WORK TO BE COMPLETED
Return all of the records below verbatim.

Records excerpted from a collection
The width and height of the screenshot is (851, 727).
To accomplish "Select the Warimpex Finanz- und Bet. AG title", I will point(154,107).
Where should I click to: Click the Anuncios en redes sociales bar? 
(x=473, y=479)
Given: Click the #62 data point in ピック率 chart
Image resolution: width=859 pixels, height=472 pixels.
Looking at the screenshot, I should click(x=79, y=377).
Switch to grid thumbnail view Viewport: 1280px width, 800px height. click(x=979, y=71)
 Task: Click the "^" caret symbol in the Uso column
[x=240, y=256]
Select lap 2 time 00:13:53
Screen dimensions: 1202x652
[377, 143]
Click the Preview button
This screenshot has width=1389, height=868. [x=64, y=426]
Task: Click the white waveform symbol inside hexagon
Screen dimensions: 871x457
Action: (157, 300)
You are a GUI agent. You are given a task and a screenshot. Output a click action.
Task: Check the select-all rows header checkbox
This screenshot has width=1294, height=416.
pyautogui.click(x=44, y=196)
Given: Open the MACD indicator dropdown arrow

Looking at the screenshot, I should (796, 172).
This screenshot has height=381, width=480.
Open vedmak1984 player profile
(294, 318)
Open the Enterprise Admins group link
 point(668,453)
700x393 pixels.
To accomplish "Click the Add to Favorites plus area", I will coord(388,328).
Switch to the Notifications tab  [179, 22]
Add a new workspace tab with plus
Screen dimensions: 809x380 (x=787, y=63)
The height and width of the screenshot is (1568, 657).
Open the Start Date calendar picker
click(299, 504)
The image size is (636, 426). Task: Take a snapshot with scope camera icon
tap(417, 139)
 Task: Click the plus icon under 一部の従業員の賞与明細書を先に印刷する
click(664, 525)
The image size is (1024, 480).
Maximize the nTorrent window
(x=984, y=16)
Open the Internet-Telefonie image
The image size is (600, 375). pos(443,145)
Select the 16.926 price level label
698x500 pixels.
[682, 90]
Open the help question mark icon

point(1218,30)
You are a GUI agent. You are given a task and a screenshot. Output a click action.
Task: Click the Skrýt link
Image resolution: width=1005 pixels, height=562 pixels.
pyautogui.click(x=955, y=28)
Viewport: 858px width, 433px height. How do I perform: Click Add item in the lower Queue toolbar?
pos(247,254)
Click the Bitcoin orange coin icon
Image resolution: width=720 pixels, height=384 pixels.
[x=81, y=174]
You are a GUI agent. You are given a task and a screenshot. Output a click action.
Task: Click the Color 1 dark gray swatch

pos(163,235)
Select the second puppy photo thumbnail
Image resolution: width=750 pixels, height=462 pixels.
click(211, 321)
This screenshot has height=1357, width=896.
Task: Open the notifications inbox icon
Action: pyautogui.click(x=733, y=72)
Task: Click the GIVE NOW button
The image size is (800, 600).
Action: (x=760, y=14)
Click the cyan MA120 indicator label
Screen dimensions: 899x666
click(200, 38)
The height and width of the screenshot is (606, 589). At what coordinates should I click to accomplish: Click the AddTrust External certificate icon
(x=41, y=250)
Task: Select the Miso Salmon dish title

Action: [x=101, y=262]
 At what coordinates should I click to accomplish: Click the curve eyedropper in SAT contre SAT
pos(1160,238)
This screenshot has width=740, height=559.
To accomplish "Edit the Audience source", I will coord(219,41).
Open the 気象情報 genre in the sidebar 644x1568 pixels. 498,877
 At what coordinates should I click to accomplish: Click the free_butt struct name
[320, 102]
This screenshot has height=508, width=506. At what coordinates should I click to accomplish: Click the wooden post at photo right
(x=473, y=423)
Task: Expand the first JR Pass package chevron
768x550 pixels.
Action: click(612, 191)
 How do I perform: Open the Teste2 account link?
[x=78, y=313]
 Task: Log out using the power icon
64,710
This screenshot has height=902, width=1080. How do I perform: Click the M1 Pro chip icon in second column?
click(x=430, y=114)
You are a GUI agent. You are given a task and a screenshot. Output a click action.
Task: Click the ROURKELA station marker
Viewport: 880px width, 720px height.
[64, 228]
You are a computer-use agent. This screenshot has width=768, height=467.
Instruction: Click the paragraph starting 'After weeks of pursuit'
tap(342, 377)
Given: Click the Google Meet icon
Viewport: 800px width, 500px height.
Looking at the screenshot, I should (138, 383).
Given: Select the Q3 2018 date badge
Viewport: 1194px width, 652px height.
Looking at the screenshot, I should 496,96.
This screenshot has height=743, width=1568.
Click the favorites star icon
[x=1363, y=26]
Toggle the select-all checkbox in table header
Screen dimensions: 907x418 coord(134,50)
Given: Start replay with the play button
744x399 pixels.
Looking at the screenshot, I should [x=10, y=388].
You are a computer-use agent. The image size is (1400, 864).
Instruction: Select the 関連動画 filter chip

SOLUTION TO THE PROBLEM
The width and height of the screenshot is (851, 727).
To accomplish "Select the Warimpex Finanz- und Bet. AG title", I will point(154,107).
Where should I click to: Click the Anuncios en redes sociales bar? 
(x=473, y=479)
Given: Click the #62 data point in ピック率 chart
Image resolution: width=859 pixels, height=472 pixels.
Looking at the screenshot, I should click(x=79, y=377).
Switch to grid thumbnail view Viewport: 1280px width, 800px height. click(x=979, y=71)
 Task: Click the "^" caret symbol in the Uso column
[x=240, y=256]
Select lap 2 time 00:13:53
Screen dimensions: 1202x652
[377, 143]
Click the Preview button
This screenshot has width=1389, height=868. [x=64, y=426]
Task: Click the white waveform symbol inside hexagon
Screen dimensions: 871x457
Action: (157, 300)
You are a GUI agent. You are given a task and a screenshot. Output a click action.
Task: Check the select-all rows header checkbox
This screenshot has width=1294, height=416.
pyautogui.click(x=44, y=196)
Given: Open the MACD indicator dropdown arrow

Looking at the screenshot, I should (796, 172).
This screenshot has height=381, width=480.
Open vedmak1984 player profile
(294, 318)
Open the Enterprise Admins group link
 point(668,453)
700x393 pixels.
To accomplish "Click the Add to Favorites plus area", I will coord(388,328).
Switch to the Notifications tab  [179, 22]
Add a new workspace tab with plus
Screen dimensions: 809x380 (x=787, y=63)
The height and width of the screenshot is (1568, 657).
Open the Start Date calendar picker
click(299, 504)
The image size is (636, 426). Task: Take a snapshot with scope camera icon
tap(417, 139)
 Task: Click the plus icon under 一部の従業員の賞与明細書を先に印刷する
click(664, 525)
The image size is (1024, 480).
Maximize the nTorrent window
(x=984, y=16)
Open the Internet-Telefonie image
The image size is (600, 375). pos(443,145)
Select the 16.926 price level label
698x500 pixels.
[682, 90]
Open the help question mark icon

point(1218,30)
You are a GUI agent. You are given a task and a screenshot. Output a click action.
Task: Click the Skrýt link
Image resolution: width=1005 pixels, height=562 pixels.
pyautogui.click(x=955, y=28)
Viewport: 858px width, 433px height. How do I perform: Click Add item in the lower Queue toolbar?
pos(247,254)
Click the Bitcoin orange coin icon
Image resolution: width=720 pixels, height=384 pixels.
[x=81, y=174]
You are a GUI agent. You are given a task and a screenshot. Output a click action.
Task: Click the Color 1 dark gray swatch

pos(163,235)
Select the second puppy photo thumbnail
Image resolution: width=750 pixels, height=462 pixels.
click(211, 321)
This screenshot has height=1357, width=896.
Task: Open the notifications inbox icon
Action: pyautogui.click(x=733, y=72)
Task: Click the GIVE NOW button
The image size is (800, 600).
Action: (x=760, y=14)
Click the cyan MA120 indicator label
Screen dimensions: 899x666
click(200, 38)
The height and width of the screenshot is (606, 589). At what coordinates should I click to accomplish: Click the AddTrust External certificate icon
(x=41, y=250)
Task: Select the Miso Salmon dish title

Action: [x=101, y=262]
 At what coordinates should I click to accomplish: Click the curve eyedropper in SAT contre SAT
pos(1160,238)
This screenshot has width=740, height=559.
To accomplish "Edit the Audience source", I will coord(219,41).
Open the 気象情報 genre in the sidebar 644x1568 pixels. 498,877
 At what coordinates should I click to accomplish: Click the free_butt struct name
[320, 102]
This screenshot has height=508, width=506. At what coordinates should I click to accomplish: Click the wooden post at photo right
(x=473, y=423)
Task: Expand the first JR Pass package chevron
768x550 pixels.
Action: click(612, 191)
 How do I perform: Open the Teste2 account link?
[x=78, y=313]
 Task: Log out using the power icon
64,710
This screenshot has height=902, width=1080. How do I perform: Click the M1 Pro chip icon in second column?
click(x=430, y=114)
You are a GUI agent. You are given a task and a screenshot. Output a click action.
Task: Click the ROURKELA station marker
Viewport: 880px width, 720px height.
[64, 228]
You are a computer-use agent. This screenshot has width=768, height=467.
Instruction: Click the paragraph starting 'After weeks of pursuit'
tap(342, 377)
Given: Click the Google Meet icon
Viewport: 800px width, 500px height.
Looking at the screenshot, I should (138, 383).
Given: Select the Q3 2018 date badge
Viewport: 1194px width, 652px height.
Looking at the screenshot, I should 496,96.
This screenshot has height=743, width=1568.
Click the favorites star icon
[x=1363, y=26]
Toggle the select-all checkbox in table header
Screen dimensions: 907x418 coord(134,50)
Given: Start replay with the play button
744x399 pixels.
Looking at the screenshot, I should [x=10, y=388].
You are a computer-use agent. The image size is (1400, 864).
Instruction: Select the 関連動画 filter chip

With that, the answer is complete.